La Cina sta affrontando un’epidemia per il virus chikungunya. Il contagio di questo virus avviene tramite le zanzare infette. Infatti, il Governo ha preso misure preventive: zanzariere e disinfettanti, oltre a multe per chi non provvede a eliminare l’acqua stagnante e persino l’impiego di droni per individuare i luoghi di riproduzione degli insetti. 

Chikungunya, in Cina misure preventive per contenere i contagi

Sono stati registrati ad oggi oltre 7.000 casi. La maggior parte sono concentrati nel polo industriale di Foshan, vicino a Hong Kong. Per ora, inoltre, il numero di nuovi contagi sembra diminuire lentamente. Questo virus provoca febbre e dolori articolari: i sintomi sono molto simili alla dengue. Anche in questo caso i giovani, gli anziani e le persone con patologie preesistenti sono i soggetti maggiormente a rischio. Il governo ha impiegato personale addetto a spruzzare disinfettante in città, nelle zone residenziali, ma anche nei cantieri edili e in altre aree dove le persone sono più soggette a passare in zone di acqua stagnante. La prassi è molto simile a quella già utilizzata ai tempi del Covid-19. Sanzioni anche per chi non svuota bottiglie, vasi da fiori o altri contenitori all’aperto: fino a 10.000 yuan e alla sospensione dell’elettricità.

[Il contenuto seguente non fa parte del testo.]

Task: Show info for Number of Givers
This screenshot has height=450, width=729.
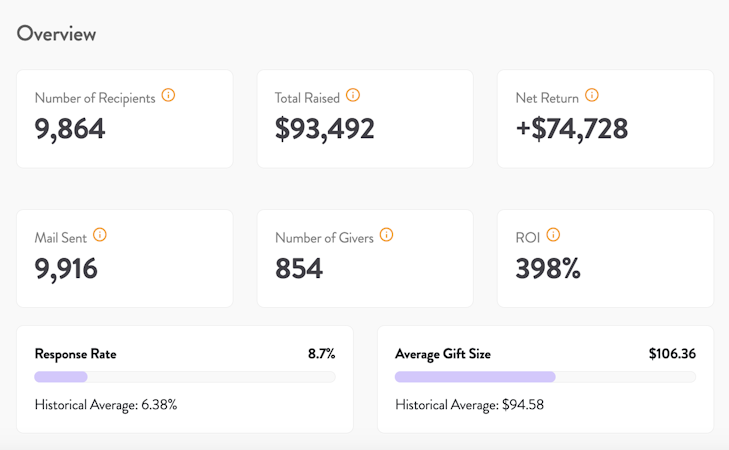Action: pos(387,236)
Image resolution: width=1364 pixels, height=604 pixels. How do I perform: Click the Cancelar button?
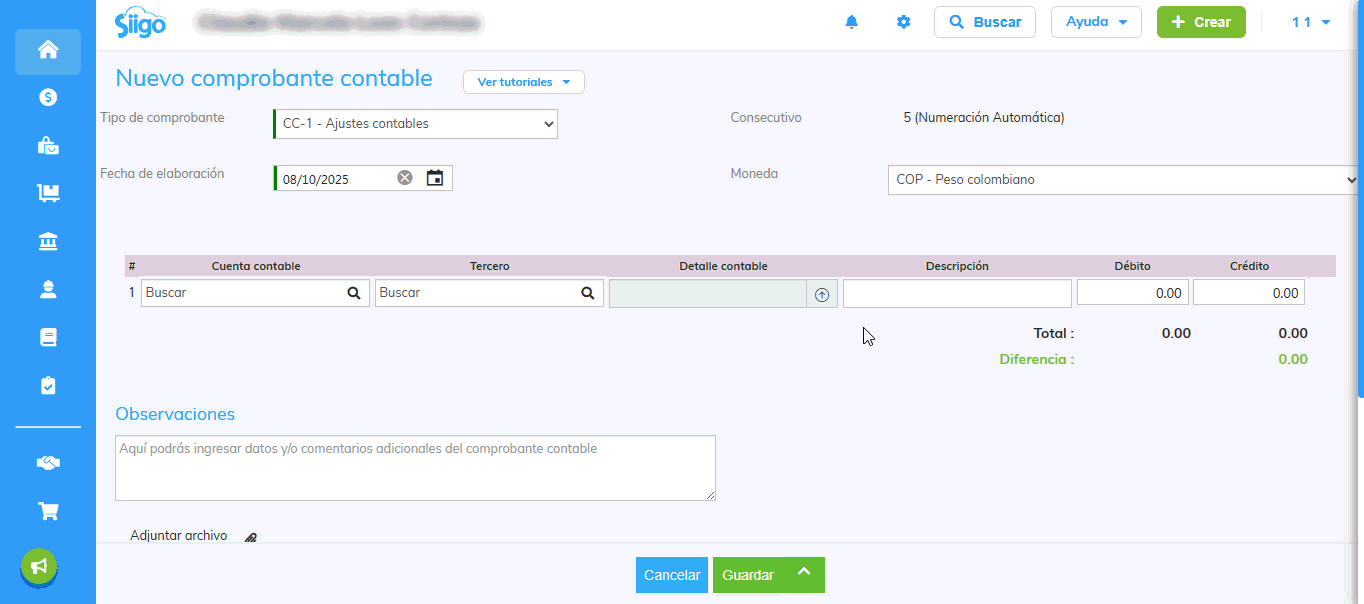(x=671, y=575)
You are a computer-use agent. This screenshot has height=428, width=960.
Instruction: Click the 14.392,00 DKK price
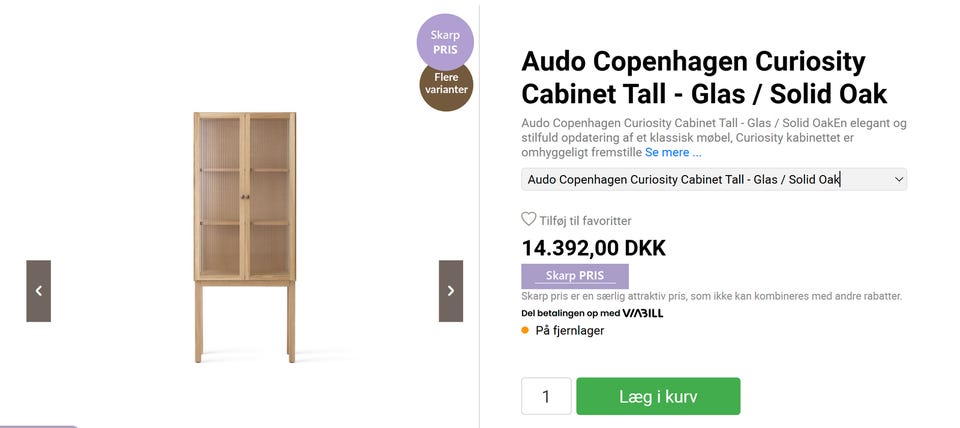593,248
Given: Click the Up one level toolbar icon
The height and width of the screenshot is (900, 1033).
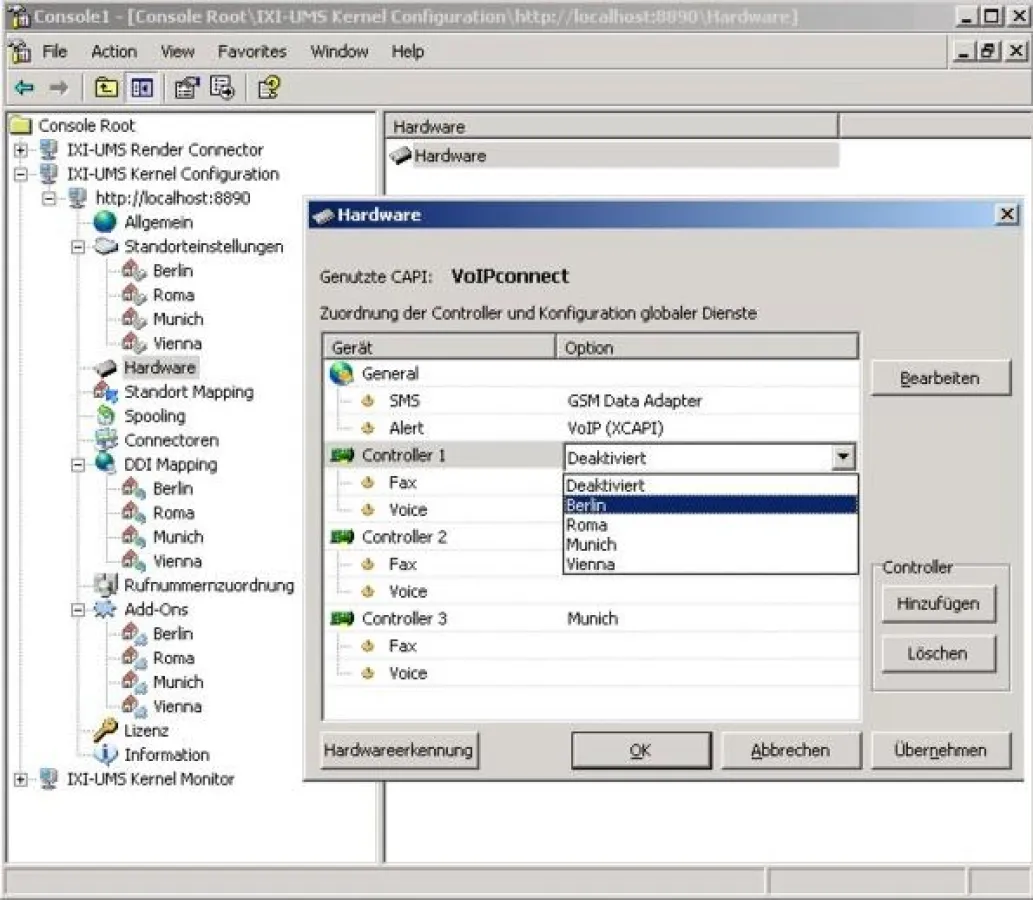Looking at the screenshot, I should pos(105,88).
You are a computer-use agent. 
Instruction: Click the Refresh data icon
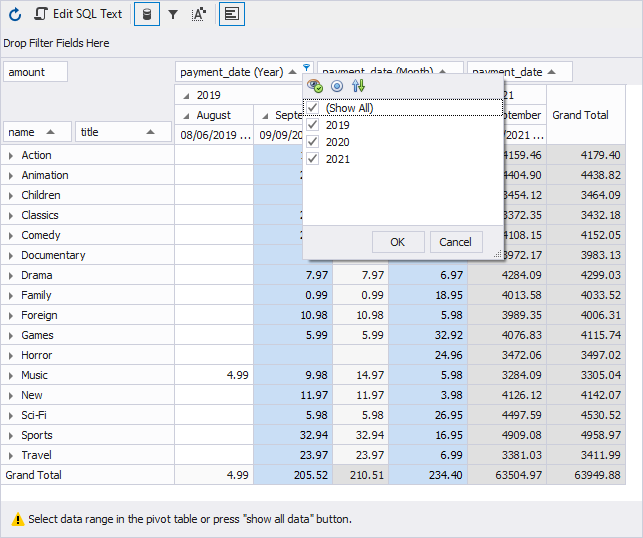coord(15,14)
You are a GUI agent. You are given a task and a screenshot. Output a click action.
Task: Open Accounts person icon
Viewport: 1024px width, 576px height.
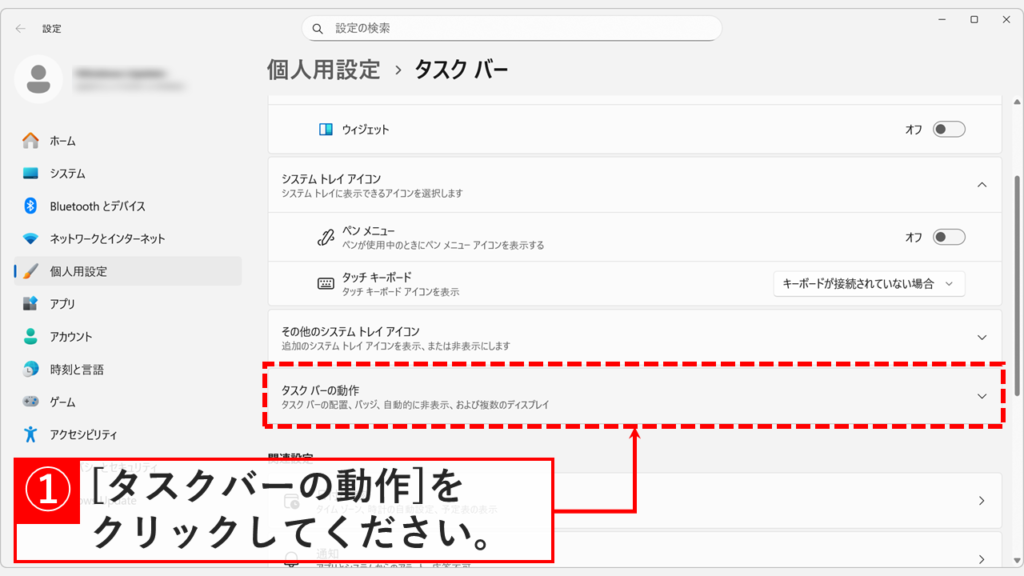pos(30,337)
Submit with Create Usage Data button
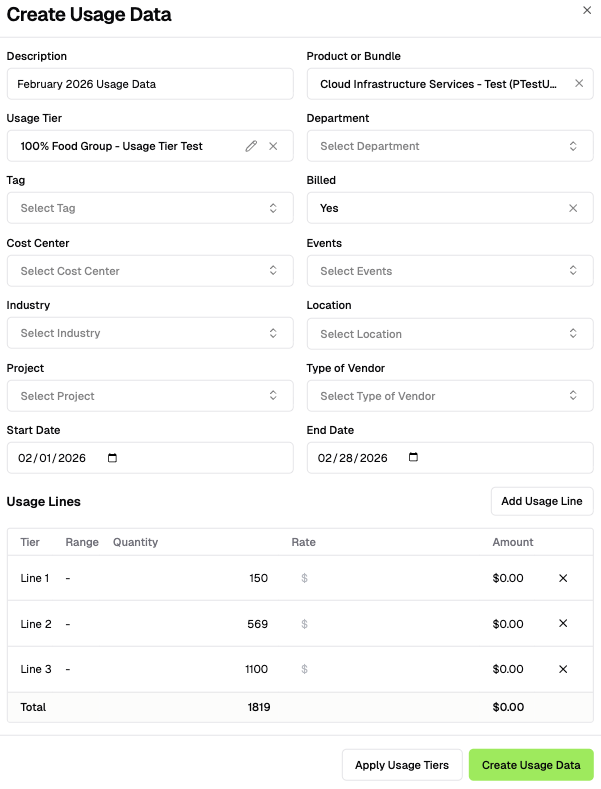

Intanto, in Italia una donna di 64anni della frazione del comune di Negrar di Valpolicella (Vr) è stata contagiata. Secondo i primi controlli la donna non ha fatto viaggi recenti in Paesi in cui la malattia è endemica. La Regione Veneto sta collaborando con l’Azienda Ulss 9 e con l’Istituto Zooprofilattico Sperimentale delle Venezie. Intanto ha anche attivato tempestivamente le misure di sorveglianza, come l’approfondimento dell’indagine epidemiologica sul caso. Prevista anche la valutazione tempestiva delle possibili esposizioni a rischio, ma anche il monitoraggio entomologico, e anche l’attivazione della procedura di disinfestazione straordinaria. Previste anche misure di sorveglianza sanitaria rivolte agli altri soggetti a rischio contagio, e il rafforzamento della sorveglianza sindromica in Pronto Soccorso.